PCORI Biweekly COVID-19 Scan: Digital Immunization Records, Variant-Specific Vaccines (February 20-March 3, 2021)
The Briefing provides an at-a-glance view of some important developments in the information universe surrounding COVID-19. The views presented here are solely those of ECRI Horizon Scanning and have not been vetted by other stakeholders.
Enough COVID-19 vaccines might be available for all US adults by the end of May, rather than July, now that the Biomedical Advanced Research and Development Authority is funding the use of Merck manufacturing facilities to join the global network that is manufacturing Johnson & Johnson’s recently cleared single-dose vaccine. New cases in the United States have also declined sharply since mid-January.
Some states are responding to this potentially good news by rapidly relaxing public health measures. Yet, nationwide vaccination is a slow and steady process.

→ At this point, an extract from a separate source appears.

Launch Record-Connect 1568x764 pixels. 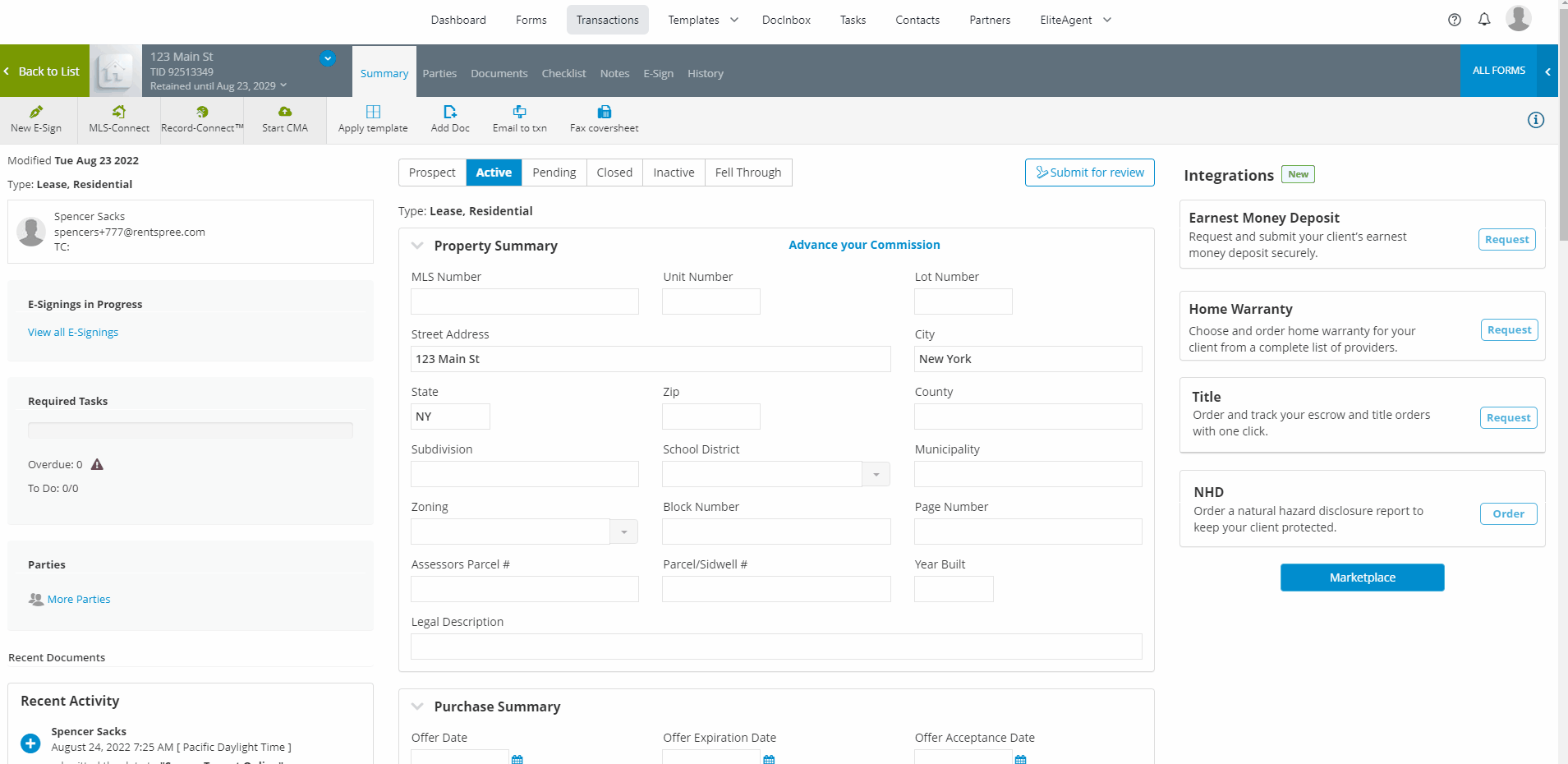click(x=202, y=119)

ECRI projects that herd immunity could be reached between August and November 2021. Removal of mask and social distancing mandates could cause a surge in cases before enough people are vaccinated. In addition, caution is warranted as emerging coronavirus variants may cause reinfections or new infections in people inadequately protected and who might require reformulated vaccines (See Topics to Watch).
The study of long COVID is ramping up through new research programs and advocacy actions. The National Institutes of Health has launched 2 initiatives to study what it is now calling post-acute sequelae of SARS-CoV-2 infection, and a group of organizations has launched the Long COVID Alliance to advocate for more research on all postviral illnesses. The growing number of post-COVID clinics opening for both adults and children with long COVID is also creating more care options for long COVID patients.

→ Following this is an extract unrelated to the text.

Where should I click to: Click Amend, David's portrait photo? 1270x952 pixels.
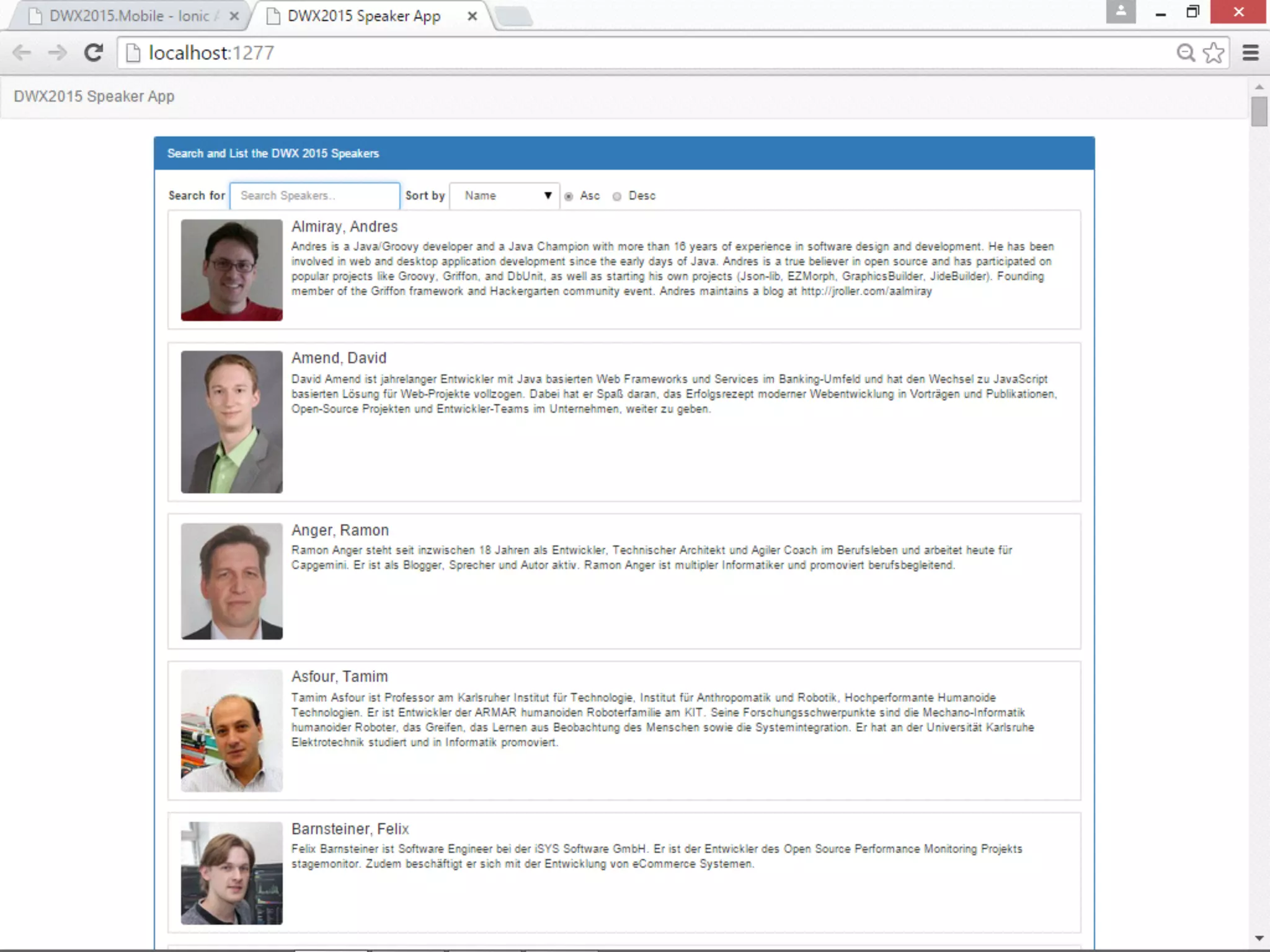[x=231, y=422]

ECRI Horizon Scanning has selected the topics below as those with potential for impact relative to COVID-19 in the United States within the next 12 months. All views presented are preliminary and based on readily available information at the time of writing.

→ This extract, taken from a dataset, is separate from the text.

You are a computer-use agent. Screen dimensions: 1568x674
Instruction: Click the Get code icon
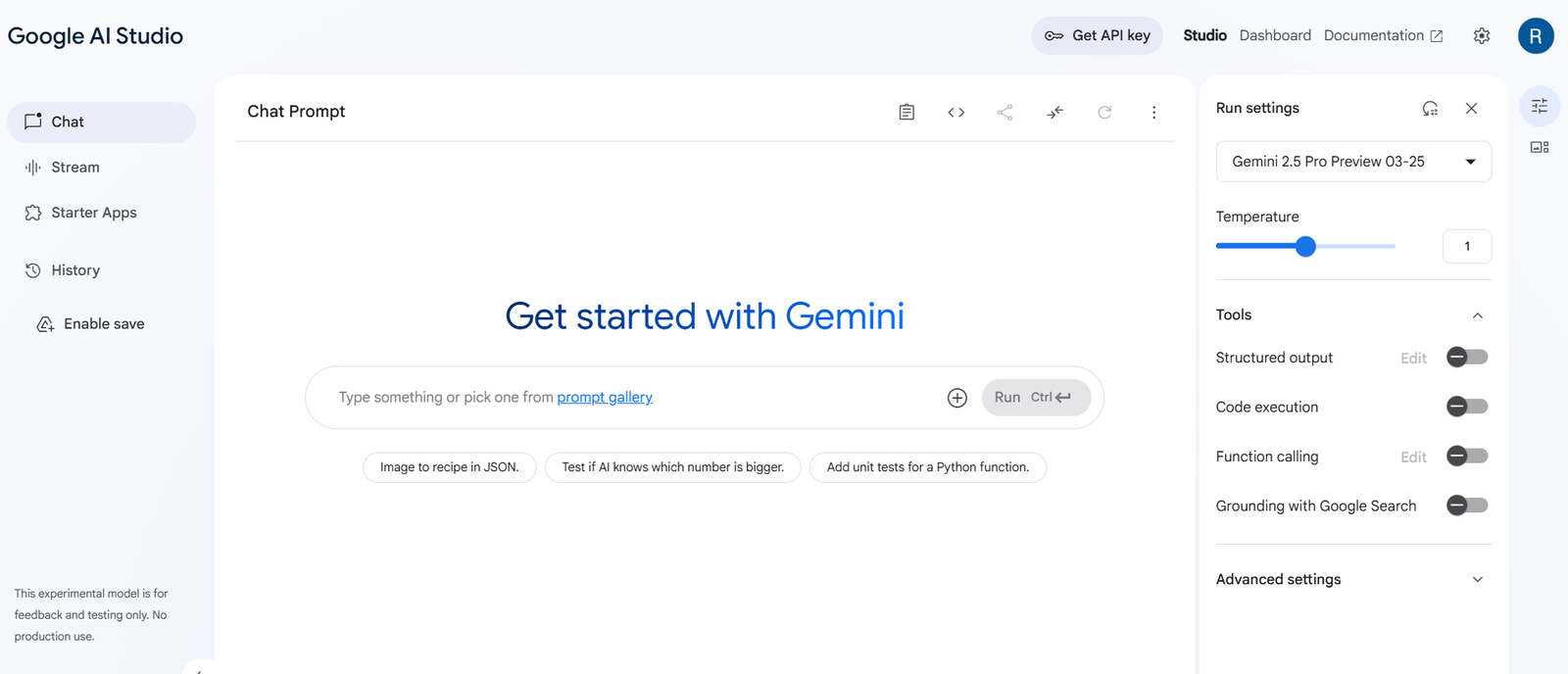(x=956, y=111)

Because these topics are rapidly developing, we cannot guarantee the accuracy of this information after the date listed on this publication. In addition, all views expressed in the commentary section are solely those of ECRI Horizon Scanning and have not been vetted by other stakeholders. Topics are listed in alphabetical order.
SMART Health Cards to Provide Digital COVID-19 Immunization Records
At a Glance
- After people receive a COVID-19 vaccine, they are issued a written card that includes their protected health information (eg, name, date of birth), vaccine name, and when the next dose is due.
- Several smartphone apps are being developed to maintain a digital record of people’s vaccination status. This could facilitate return to work, school, and travel, while protecting other sensitive information.
- The SMART Health Cards project by the Vaccination Credential Initiative (VCI) would provide individuals with verifiable access to their COVID-19 vaccination records and laboratory results via digital wallet apps such as Apple Wallet or Google Pay. Users can add their health records by linking the app directly to laboratory or health care provider websites.
- VCI is also developing a paper printout (PDF) of a QR code containing verifiable credentials for people without smartphones.
After receiving a COVID-19 vaccine, people are issued a written card that includes their protected health information (eg, name, date of birth), which vaccine they received, and when the next dose is due. Several smartphone apps are under development that are intended to help the public maintain a digital record of their vaccination status to facilitate return to work, school, and travel, while protecting other sensitive information.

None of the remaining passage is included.